-
- Academic Editor
-
-
-
†These authors contributed equally.
Brain resting-state functional networks are extensively utilized in research on psychiatric disorders. Meanwhile, pregnancy promotes specific and substantial changes in neural structure and network integration, which are most prominent in the default mode network (DMN). Prior studies have established a relationship between hypertensive disorders in pregnancy (HDP) and mental disorders. Nevertheless, the causal influence of brain resting-state functional networks on HDP is poorly understood.
A bidirectional two-sample Mendelian randomization (MR) framework was applied to estimate the causal effects of 191 resting-state functional magnetic resonance imaging (rsfMRI) phenotypes (sample size: 34,691) on five HDPs, and vice versa. The five HDP conditions were gestational hypertension (GH), pre-eclampsia (PE), eclampsia, chronic hypertension, and PE superimposed on chronic hypertension.
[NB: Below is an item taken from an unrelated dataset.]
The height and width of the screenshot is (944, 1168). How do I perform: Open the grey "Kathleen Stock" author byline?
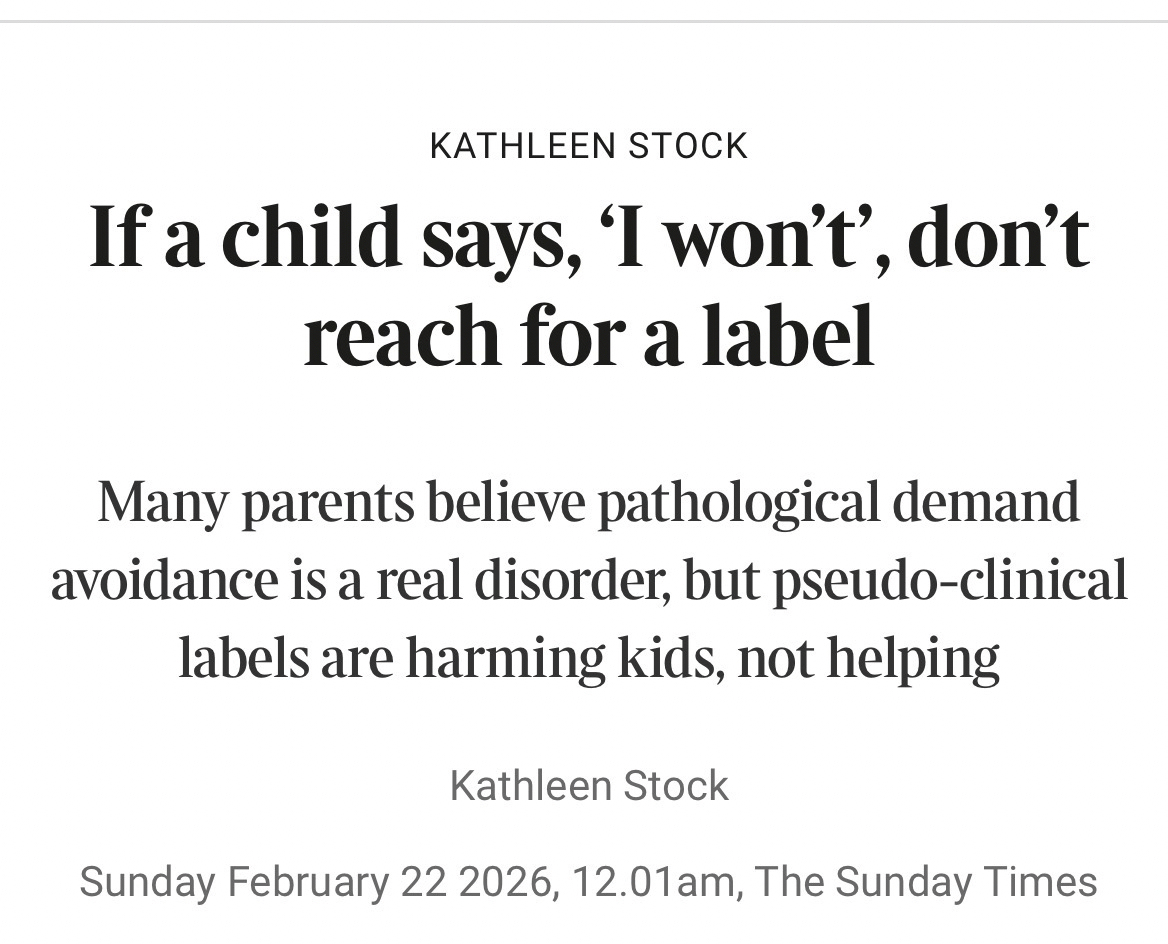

Forward MR estimates identified a potential causal relationship between one rsfMRI phenotype (attention, salience, and motor network) and chronic hypertension in pregnancy. The MR analysis of the reverse direction revealed that chronic hypertension in pregnancy may exert a causal influence on three rsfMRI phenotypes: the motor and subcortical-cerebellum network, the attention, salience, and motor network, and the subcortical–cerebellum and motor network. The causal relationship between the attention, salience, and the motor network and chronic hypertension in pregnancy was found to be bidirectional.
Our findings reveal a potential causal relationship between altered patterns of intrinsic brain connectivity and chronic hypertension in pregnancy. These results provide crucial evidence for an association between chronic hypertension in pregnancy and alterations in functional brain networks.